Tuesday, March 14, 2017

It's a Miracle?

I talked to my dad this weekend and got an update on my mom. He decided not to tell me right away with the good news--he wanted to see if it stuck before he got his hopes up. My mother--who has Alzheimer's and has been chair bound and mute for the last nine months--is walking, talking and feeding herself.

It is kind of unbelievable. That is not to say that I don't believe it or think it isn't true. I believe she is walking, talking and feeding herself. I don't believe her Alzheimer's is receding, though. I think something else is going on.

Many months ago (I don't remember when), the staff at Danbury found my mother one morning in a different state.

"What has different about her?" my dad had asked Deena, the head nurse.

"She wasn't crabby and angry," she had said. "We thought something had happened to her." Even Alzheimer's patients don't have that dramatic of changes in behavior overnight.

My dad met my mom at the hospital. One possible explanation for this change was my mother could have had a stroke. The only way to tell was for certain would have been to give my mother an MRI.

"An MRI isn't worth the trouble," my husband said, echoing what my father had been told by the physicians at the hospital. "She couldn't sit still for that long, and they would have to anesthetize her. It wouldn't be worth the risk. Plus, the treatment wouldn't change."

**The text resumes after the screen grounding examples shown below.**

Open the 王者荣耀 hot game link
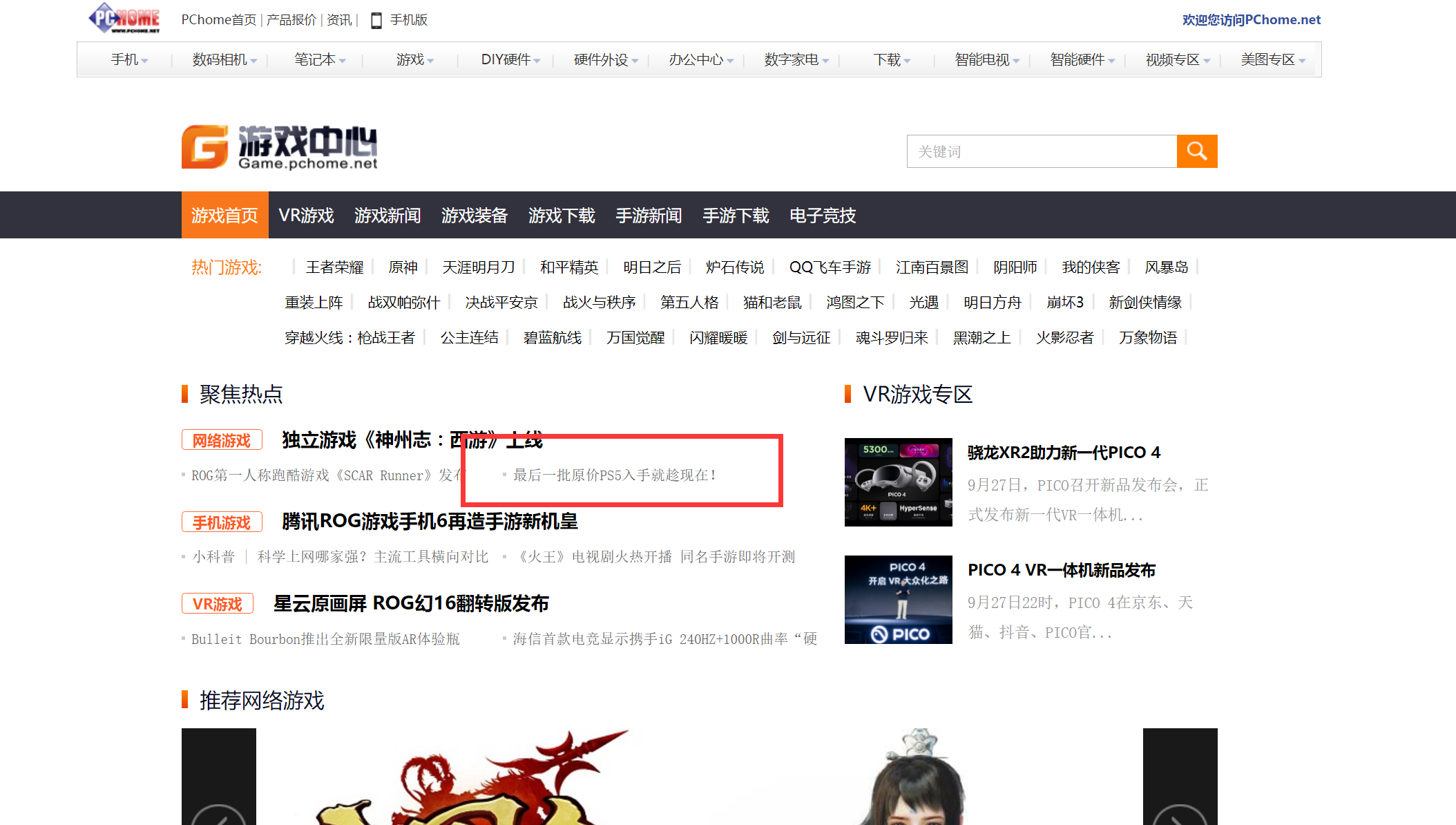[x=334, y=267]
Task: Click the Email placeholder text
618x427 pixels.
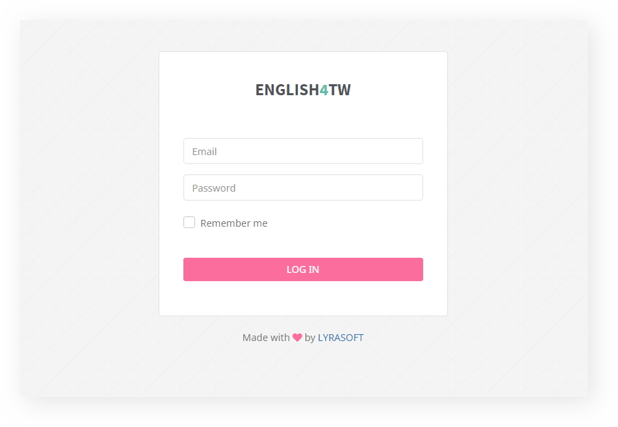Action: (205, 152)
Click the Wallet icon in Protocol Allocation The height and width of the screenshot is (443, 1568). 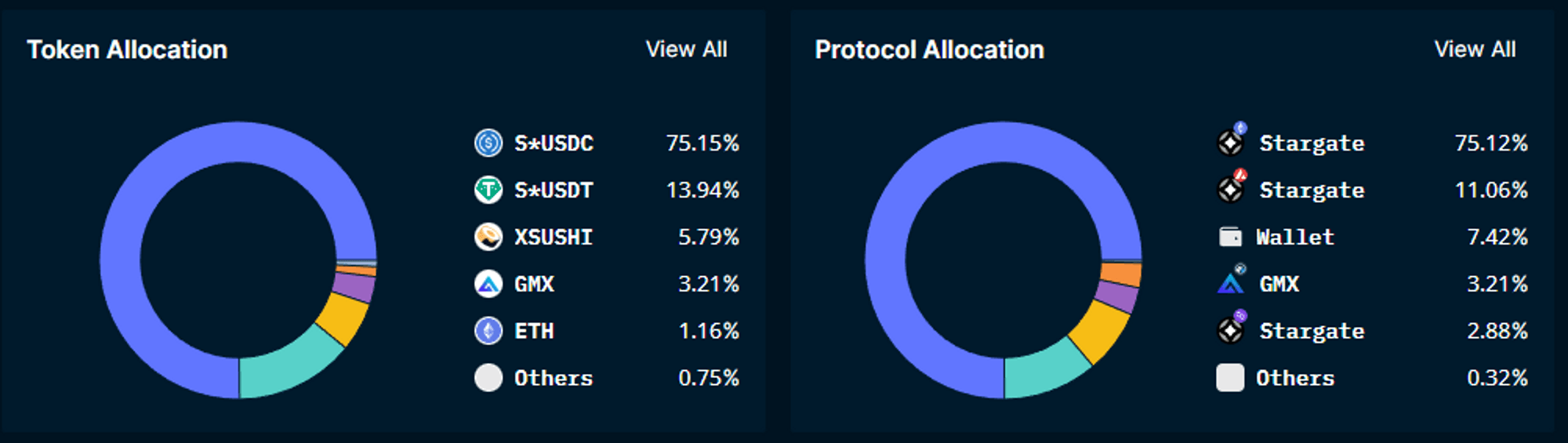pos(1230,237)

One day a few weeks ago, a new hospice nurse came to see my mom. The new nurse gave my mother a spoon and a smaller bowl to see if she could feed herself. Much to everyone's surprise, she did. After months of being spoonfed, my mother used a spoon and fed herself.

A few days later, Laura, one of the regular nurses, tried to get my mother to walk. After months of being wheelchair bound, my mom is walking with assistance from a nurse. After my skiing accident, my quadriceps atrophied after not using them for two weeks. I feared my mother's leg muscles would be similar to mine after the accident--inert due to lack of use. Somehow, my mother's legs could handle walking. It sounds like they aren't that strong, but they are strong enough to stand and move with help.

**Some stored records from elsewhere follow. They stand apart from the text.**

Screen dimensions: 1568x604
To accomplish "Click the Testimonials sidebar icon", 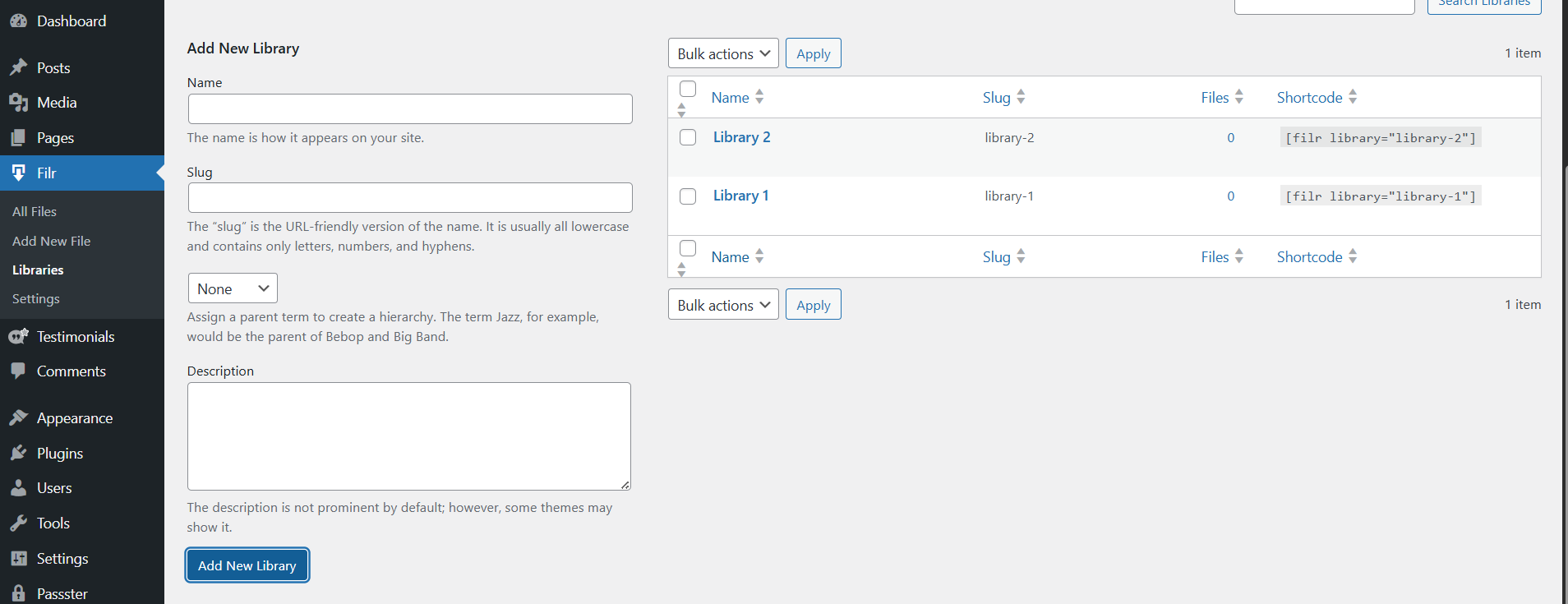I will 18,336.
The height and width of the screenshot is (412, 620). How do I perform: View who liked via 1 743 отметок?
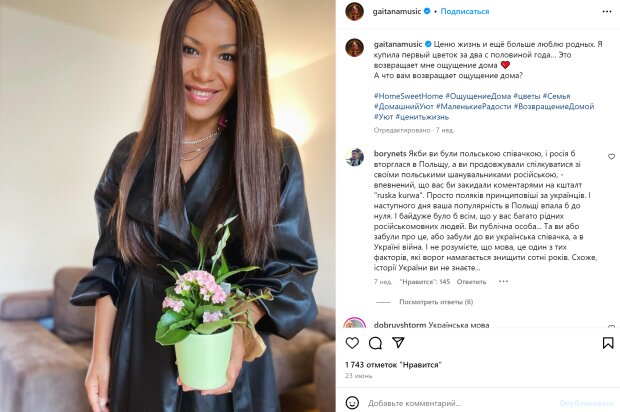pos(393,365)
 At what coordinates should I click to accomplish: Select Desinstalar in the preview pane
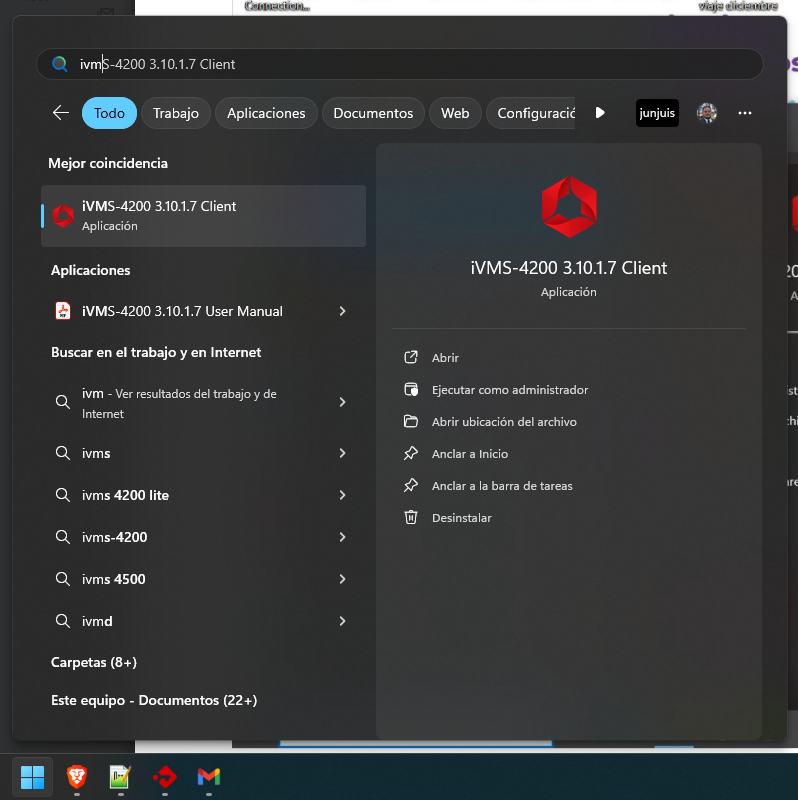[461, 518]
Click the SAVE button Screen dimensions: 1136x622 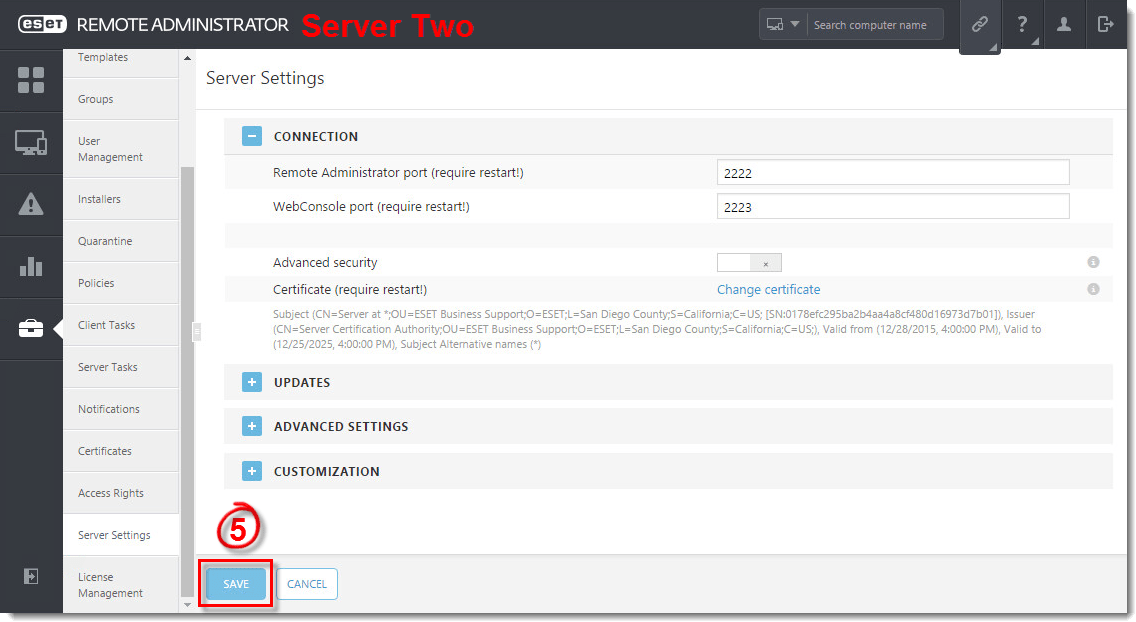[x=236, y=584]
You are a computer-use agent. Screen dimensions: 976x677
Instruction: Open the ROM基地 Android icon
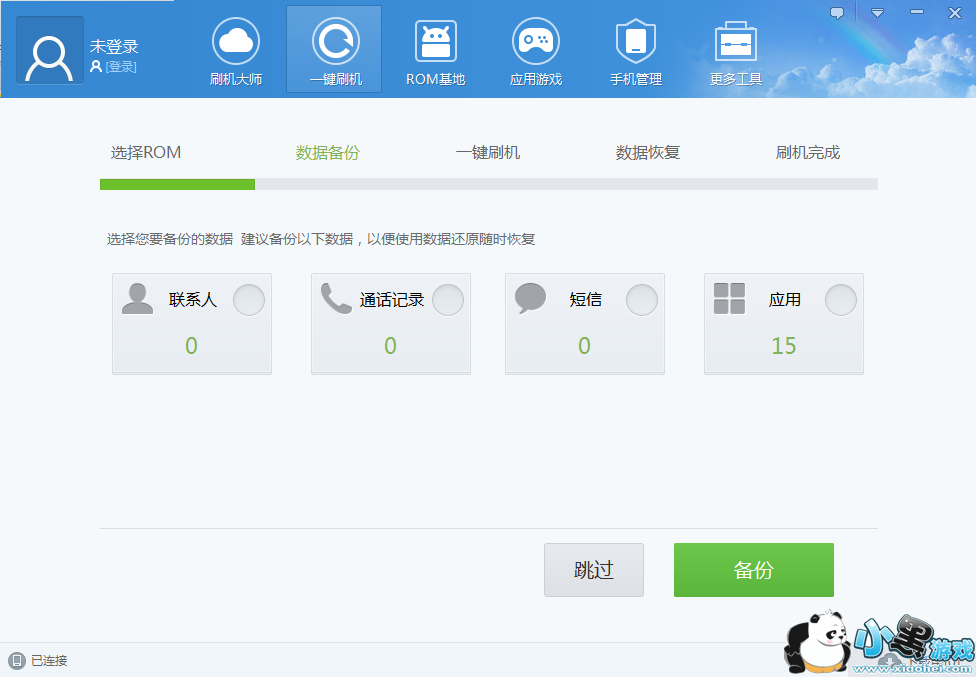[435, 42]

I talked to my dad and Jack about my mother's miracle recovery. We suspect my mother had a small stroke or a TIA, and now she is bouncing back from that setback. When my grandfather had a stroke, he had speech and occupational therapy. My mother didn't have rehab for a variety of reasons. First, it was unlikely that she could have understood what was happening and could have participated. Second, they didn't know what happened, so they didn't know what to do to make her better. With her Alzheimer's, she couldn't articulate what was wrong in order to get the help she needed. Maybe she didn't want to eat for a few days because she didn't like the food. Maybe she had a stomachache, and couldn't say it. When she stopped eating, they decided to spoonfeed her. Unlike toddlers, once my mother was spoonfed, it became a one-way street. No one tried to get her to try to feed herself again. Most patients with Alzheimer's have a slow and gradual decline. Why would they assume that she would get better when that goes against the trend of the disease?

I find this fascinating, not just because my mother got better, but because the nature of assumptions. It wasn't until someone gave my mother a spoon again did they test if she could feed herself.